## TEXT EXTRACT
[BEGIN]
Therefore, if the instructed injection amount Q is corrected based
on the main feedback correction value DF, the instructed injection
time tau will be significantly greater than the value immediately
before the fixation, and the actual air-fuel ratio ABF will become
richer than the stoichiometric air-fuel ratio.
[0109] Further, after the fixation of the main feedback correction
value DF to the reference value (0) is cancelled, the main feedback
correction value DF starts gradually decreasing toward the value
immediately before the fixation so that the actual air-fuel ratio
ABF becomes the stoichiometric air-fuel ratio according to changes
based on the actual air-fuel ratio ABF. Also, the instructed
injection time tau is gradually decreased as the main feedback
correction value DF decreases. However, since the main feedback
correction value DF starts decreasing from the reference value (0),
it takes relatively long time to decrease the correction value DF
until the actual air-fuel ratio ABF becomes the stoichiometric
air-fuel ratio. Therefore, until the required time elapses (from
time T2 to time T3), the actual air-fuel ratio ABF inevitably stays
richer than the stoichiometric air-fuel ratio.
[0110] As described above, if the actual air-fuel ratio ABF is
richer than the stoichiometric air-fuel ratio at time T2 and in the
period from time T2 to time T3, the actual air-fuel ratio ABF
adversely affects the emission and the combustion stability.
[0111] To deal with such problems, a value of the main feedback
correction value DF that permits the instructed injection time tau
to be the permissible minimum time TAUMIN is set as a safeguard
value G in this embodiment. When the instructed injection time tau
becomes shorter than the permissible minimum time TAUMIN, the main
feedback correction value DF is safeguarded from falling below the
safeguard value G, so that the instructed injection time tau stays
longer than the permissible minimum time TAUMIN.
[0112] In this case, if the instructed injection time tau reaches
or surpasses the permissible minimum time TAUMIN immediately after
being shorter than the permissible minimum time TAUMIN, the actual
air-fuel ratio ABF is prevented from being rich, and thus does not
adversely affect the emission and the combustion state. The reason
for this will now be described with reference to the time chart of
FIG. 5. In FIG. 5, section (a) shows changes in the main feedback
correction value DF, and section (b) shows changes in the
instructed injection time tau.
[0113] When the main feedback correction value DF stays
significantly less than the reference value (0), if the instructed
injection time tau becomes less than the permissible minimum time
TAUMIN as represented by broken line in section (b) of FIG. 5 (time
T1), the lower limit safeguard process for the main feedback
correction value DF using the safeguard value G is executed as
shown in section (a) of FIG. 5. Through this safeguard process, the
instructed injection time tau is prevented from being shorter than
the permissible minimum time TAUMIN.
[END]
## PROVIDED DATA
[BEGIN]
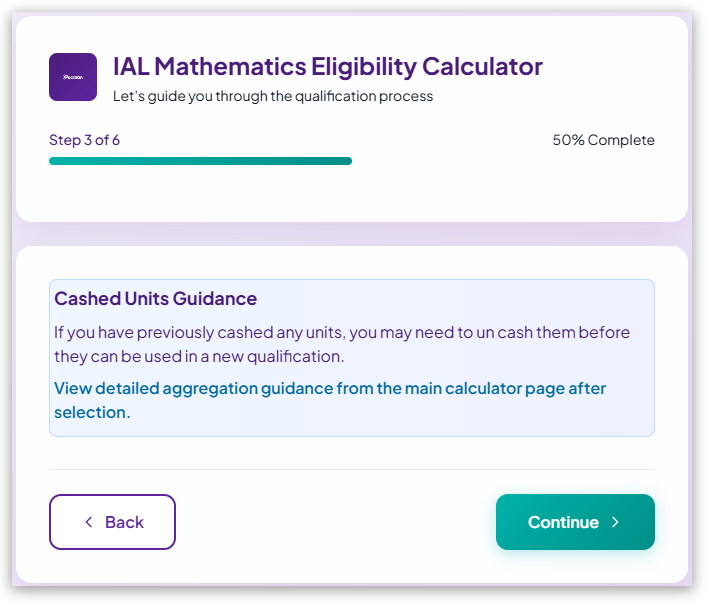The height and width of the screenshot is (604, 710).
Task: Click the teal step progress bar
Action: click(200, 161)
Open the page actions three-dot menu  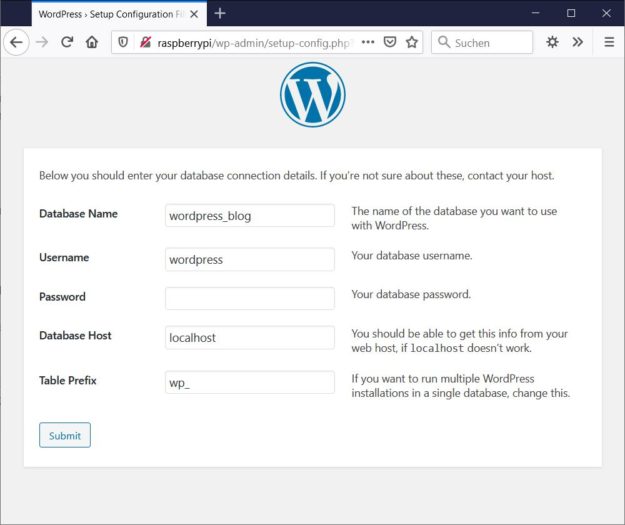(368, 42)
[END]
## EXERCISE INSTRUCTIONS
- A) Answer these questions about the air-fuel ratio control text above:
(i) What value of the main feedback correction value DF is set as the safeguard value G?
(ii) What does section (b) of FIG. 5 show?
(iii) After the fixation of DF is cancelled, during which period does the actual air-fuel ratio ABF inevitably stay richer than the stoichiometric air-fuel ratio?
- B) Continue the air-fuel ratio control text above, beginning after its final sentence.

## TASK RESULTS
- A)
(i) The value that permits the instructed injection time tau to be the permissible minimum time TAUMIN.
(ii) Changes in the instructed injection time tau.
(iii) From time T2 to time T3.

- B)
[0114] Then, when the instructed injection time tau reaches or
surpasses the permissible minimum time TAUMIN (time T2) immediately
after being shorter than the permissible minimum time TAUMIN, the
main feedback correction value DF starts being changed based on the
actual air-fuel ratio ABF from the safeguard value G, but not from
the reference value (0). Therefore, immediately after the lower
limit safeguard process is cancelled (time T2), correction of the
instructed injection amount Q based on the main feedback correction
value DF prevents the actual air-fuel ratio ABF from being
significantly richer than the stoichiometric air-fuel ratio. The
starting point of changes in the main feedback correction value DF
for causing the actual air-fuel ratio ABF to converge to the
stoichiometric air-fuel ratio immediately after the lower limit
safeguard process is cancelled is set to the safeguard value G, but
not the reference value (0). Thus, the actual air-fuel ratio ABF is
permitted to quickly converge to the stoichiometric air-fuel ratio
through the changes, so that the actual air-fuel ratio ABF is
prevented from being rich.
[0115] Accordingly, even if the instructed injection time tau
reaches or surpasses the permissible minimum time TAUMIN
immediately after being shorter than the permissible minimum time
TAUMIN, the actual air-fuel ratio ABF is prevented from being rich,
and thus does not adversely affect the emission and the combustion
state.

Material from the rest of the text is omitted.